:: Your goal ::
Print the listing below verbatim, from its first line to its last, changing nothing.

START

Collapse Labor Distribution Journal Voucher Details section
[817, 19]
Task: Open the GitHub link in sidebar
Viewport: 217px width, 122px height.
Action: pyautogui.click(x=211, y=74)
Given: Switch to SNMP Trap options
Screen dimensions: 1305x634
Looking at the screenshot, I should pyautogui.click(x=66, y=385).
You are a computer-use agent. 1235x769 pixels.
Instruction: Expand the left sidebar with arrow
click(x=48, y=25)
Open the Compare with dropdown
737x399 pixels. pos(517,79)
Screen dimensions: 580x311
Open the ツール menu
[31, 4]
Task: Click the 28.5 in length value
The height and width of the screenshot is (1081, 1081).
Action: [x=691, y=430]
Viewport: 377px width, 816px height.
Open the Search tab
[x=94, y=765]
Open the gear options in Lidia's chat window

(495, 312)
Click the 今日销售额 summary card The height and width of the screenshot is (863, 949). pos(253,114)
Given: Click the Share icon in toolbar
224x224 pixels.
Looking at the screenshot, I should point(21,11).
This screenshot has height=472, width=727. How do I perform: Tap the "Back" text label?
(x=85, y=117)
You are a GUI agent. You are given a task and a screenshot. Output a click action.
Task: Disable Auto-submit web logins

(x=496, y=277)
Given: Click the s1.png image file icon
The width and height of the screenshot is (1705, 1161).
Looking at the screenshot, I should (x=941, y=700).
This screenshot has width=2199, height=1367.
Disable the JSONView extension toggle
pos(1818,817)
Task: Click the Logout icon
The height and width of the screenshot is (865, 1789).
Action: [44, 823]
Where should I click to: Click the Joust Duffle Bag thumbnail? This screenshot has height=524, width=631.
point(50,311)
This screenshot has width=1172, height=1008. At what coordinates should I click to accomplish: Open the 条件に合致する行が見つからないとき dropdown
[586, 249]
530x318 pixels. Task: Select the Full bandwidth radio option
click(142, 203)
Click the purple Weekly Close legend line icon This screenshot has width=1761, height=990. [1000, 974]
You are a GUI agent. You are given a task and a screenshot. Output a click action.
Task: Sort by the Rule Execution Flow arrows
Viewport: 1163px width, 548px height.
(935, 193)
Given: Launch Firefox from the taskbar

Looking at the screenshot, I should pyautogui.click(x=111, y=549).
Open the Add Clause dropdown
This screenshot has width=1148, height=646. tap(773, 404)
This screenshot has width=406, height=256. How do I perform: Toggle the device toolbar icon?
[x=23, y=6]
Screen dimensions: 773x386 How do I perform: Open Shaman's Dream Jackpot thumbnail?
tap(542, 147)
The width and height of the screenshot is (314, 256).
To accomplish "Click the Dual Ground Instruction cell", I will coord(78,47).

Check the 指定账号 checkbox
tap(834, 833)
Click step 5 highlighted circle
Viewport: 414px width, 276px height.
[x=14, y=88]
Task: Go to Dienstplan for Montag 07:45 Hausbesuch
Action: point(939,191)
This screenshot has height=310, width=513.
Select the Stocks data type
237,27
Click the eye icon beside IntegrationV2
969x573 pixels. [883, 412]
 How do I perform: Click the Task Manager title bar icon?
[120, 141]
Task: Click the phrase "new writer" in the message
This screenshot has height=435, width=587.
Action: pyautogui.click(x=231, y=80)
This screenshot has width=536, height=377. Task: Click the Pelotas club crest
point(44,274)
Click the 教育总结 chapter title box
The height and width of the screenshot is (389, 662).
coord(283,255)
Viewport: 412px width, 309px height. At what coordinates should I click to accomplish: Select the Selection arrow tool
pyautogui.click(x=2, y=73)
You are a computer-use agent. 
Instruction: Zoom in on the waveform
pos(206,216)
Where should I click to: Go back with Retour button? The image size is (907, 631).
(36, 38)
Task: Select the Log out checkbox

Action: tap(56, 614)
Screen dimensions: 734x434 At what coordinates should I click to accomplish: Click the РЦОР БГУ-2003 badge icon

END

:: Result below ::
Collapse Labor Distribution Journal Voucher Details section
[817, 19]
Task: Open the GitHub link in sidebar
Viewport: 217px width, 122px height.
Action: pyautogui.click(x=211, y=74)
Given: Switch to SNMP Trap options
Screen dimensions: 1305x634
Looking at the screenshot, I should pyautogui.click(x=66, y=385).
You are a computer-use agent. 1235x769 pixels.
Instruction: Expand the left sidebar with arrow
click(x=48, y=25)
Open the Compare with dropdown
737x399 pixels. pos(517,79)
Screen dimensions: 580x311
Open the ツール menu
[31, 4]
Task: Click the 28.5 in length value
The height and width of the screenshot is (1081, 1081).
Action: [x=691, y=430]
Viewport: 377px width, 816px height.
Open the Search tab
[x=94, y=765]
Open the gear options in Lidia's chat window

(495, 312)
Click the 今日销售额 summary card The height and width of the screenshot is (863, 949). pos(253,114)
Given: Click the Share icon in toolbar
224x224 pixels.
Looking at the screenshot, I should point(21,11).
This screenshot has height=472, width=727. How do I perform: Tap the "Back" text label?
(x=85, y=117)
You are a GUI agent. You are given a task and a screenshot. Output a click action.
Task: Disable Auto-submit web logins

(x=496, y=277)
Given: Click the s1.png image file icon
The width and height of the screenshot is (1705, 1161).
Looking at the screenshot, I should (x=941, y=700).
This screenshot has width=2199, height=1367.
Disable the JSONView extension toggle
pos(1818,817)
Task: Click the Logout icon
The height and width of the screenshot is (865, 1789).
Action: [44, 823]
Where should I click to: Click the Joust Duffle Bag thumbnail? This screenshot has height=524, width=631.
point(50,311)
This screenshot has width=1172, height=1008. At what coordinates should I click to accomplish: Open the 条件に合致する行が見つからないとき dropdown
[586, 249]
530x318 pixels. Task: Select the Full bandwidth radio option
click(142, 203)
Click the purple Weekly Close legend line icon This screenshot has width=1761, height=990. [1000, 974]
You are a GUI agent. You are given a task and a screenshot. Output a click action.
Task: Sort by the Rule Execution Flow arrows
Viewport: 1163px width, 548px height.
(935, 193)
Given: Launch Firefox from the taskbar

Looking at the screenshot, I should pyautogui.click(x=111, y=549).
Open the Add Clause dropdown
This screenshot has width=1148, height=646. tap(773, 404)
This screenshot has width=406, height=256. How do I perform: Toggle the device toolbar icon?
[x=23, y=6]
Screen dimensions: 773x386 How do I perform: Open Shaman's Dream Jackpot thumbnail?
tap(542, 147)
The width and height of the screenshot is (314, 256).
To accomplish "Click the Dual Ground Instruction cell", I will coord(78,47).

Check the 指定账号 checkbox
tap(834, 833)
Click step 5 highlighted circle
Viewport: 414px width, 276px height.
[x=14, y=88]
Task: Go to Dienstplan for Montag 07:45 Hausbesuch
Action: point(939,191)
This screenshot has height=310, width=513.
Select the Stocks data type
237,27
Click the eye icon beside IntegrationV2
969x573 pixels. [883, 412]
 How do I perform: Click the Task Manager title bar icon?
[120, 141]
Task: Click the phrase "new writer" in the message
This screenshot has height=435, width=587.
Action: pyautogui.click(x=231, y=80)
This screenshot has width=536, height=377. Task: Click the Pelotas club crest
point(44,274)
Click the 教育总结 chapter title box
The height and width of the screenshot is (389, 662).
coord(283,255)
Viewport: 412px width, 309px height. At what coordinates should I click to accomplish: Select the Selection arrow tool
pyautogui.click(x=2, y=73)
You are a computer-use agent. 
Instruction: Zoom in on the waveform
pos(206,216)
Where should I click to: Go back with Retour button? The image size is (907, 631).
(36, 38)
Task: Select the Log out checkbox

Action: tap(56, 614)
Screen dimensions: 734x434 At what coordinates should I click to accomplish: Click the РЦОР БГУ-2003 badge icon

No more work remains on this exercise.